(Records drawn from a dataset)
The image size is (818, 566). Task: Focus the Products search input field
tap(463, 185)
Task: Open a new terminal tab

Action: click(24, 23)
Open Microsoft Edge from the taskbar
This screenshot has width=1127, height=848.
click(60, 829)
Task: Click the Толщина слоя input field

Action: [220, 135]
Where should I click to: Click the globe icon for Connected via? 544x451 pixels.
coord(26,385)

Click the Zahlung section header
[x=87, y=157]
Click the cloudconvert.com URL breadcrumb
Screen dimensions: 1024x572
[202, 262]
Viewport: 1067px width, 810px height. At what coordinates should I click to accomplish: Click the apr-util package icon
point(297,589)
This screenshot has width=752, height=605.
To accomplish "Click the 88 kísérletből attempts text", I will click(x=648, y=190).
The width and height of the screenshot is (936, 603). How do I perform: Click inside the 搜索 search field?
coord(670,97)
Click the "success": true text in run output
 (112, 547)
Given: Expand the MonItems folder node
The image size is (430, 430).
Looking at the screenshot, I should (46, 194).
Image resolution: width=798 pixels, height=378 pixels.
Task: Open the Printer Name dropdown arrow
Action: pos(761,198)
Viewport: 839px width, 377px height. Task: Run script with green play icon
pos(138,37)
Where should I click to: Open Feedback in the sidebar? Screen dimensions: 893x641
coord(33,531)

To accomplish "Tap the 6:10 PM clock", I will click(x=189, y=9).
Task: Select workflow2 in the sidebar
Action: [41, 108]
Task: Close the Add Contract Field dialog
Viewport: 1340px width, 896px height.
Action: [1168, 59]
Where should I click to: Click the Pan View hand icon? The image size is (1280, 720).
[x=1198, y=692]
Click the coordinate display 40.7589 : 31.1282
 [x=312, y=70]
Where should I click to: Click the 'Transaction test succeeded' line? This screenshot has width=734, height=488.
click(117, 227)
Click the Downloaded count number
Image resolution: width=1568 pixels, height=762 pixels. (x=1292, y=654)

> **Exercise prompt**
Each line from the one holding "Where should I click to: Click the 'Transaction" down to the end of the records above is to be repeated exactly; no other line belongs in the reply.

> **Answer space**
Where should I click to: Click the 'Transaction test succeeded' line? This screenshot has width=734, height=488.
click(117, 227)
Click the Downloaded count number
Image resolution: width=1568 pixels, height=762 pixels. (x=1292, y=654)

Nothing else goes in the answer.